Segregated neighborhoods are more likely to be poor, and if you barely earn a living wage, you definitely can’t afford health insurance that would cover preventative care (Thanks Affordable Care Act). The pink ribbon does not help bring awareness to the socioeconomic inequities connected to breast cancer; they commodify the disease and make it “sexy” under the guise of raising awareness.

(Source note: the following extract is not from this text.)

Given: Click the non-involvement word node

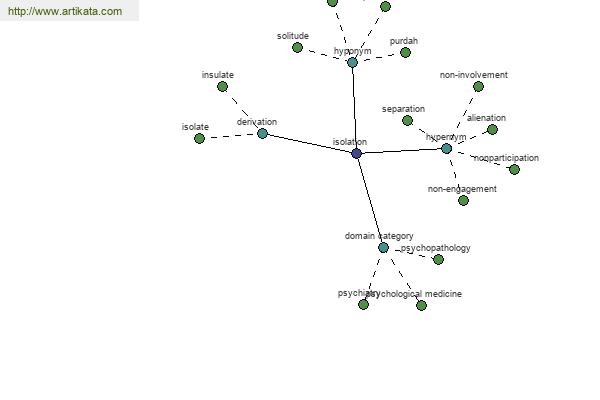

’Saving the Boobies’ is a mantra that gets thrown around a lot this month, but it does not properly address how breast cancer adversely impacts and ends lives. Talking about breasts as if they are an independent entity, as if it’s the breasts that are worth saving as opposed to the life and body they are attached to is not only patriarchal, but also down right sexist. It implies that a woman’s worth is in her breasts, in her sexuality.

Jazmine Walker

This quote is from her essay Saving The Boobies Will Not Save Me on Still Furious and Still Brave. Here she notes that Black women develop breast cancer less often than White women, but are 40% more likely to die. Even when controlled for class, Black women still receive inferior healthcare. This is against the backdrop of a culture that thinks we do not feel pain, need less pain medication, heal faster and are “strong” for the purpose of “enduring” the pain from others. 

I had a friend who got breast cancer before 35 and had a double mastectomy. I was glad they saved the HUMAN over “the boobies.” The fragmentation involved in this campaign irritates me. I had a breast cancer scare at age 28. Though my tests came back clean, the period between the tests and no result was incredibly stressful. Worse is how EVERYONE demands joy and heroism and “fuck cancer” and all of this stuff that Black women are already forced to do based on the Strong Black Woman stereotype.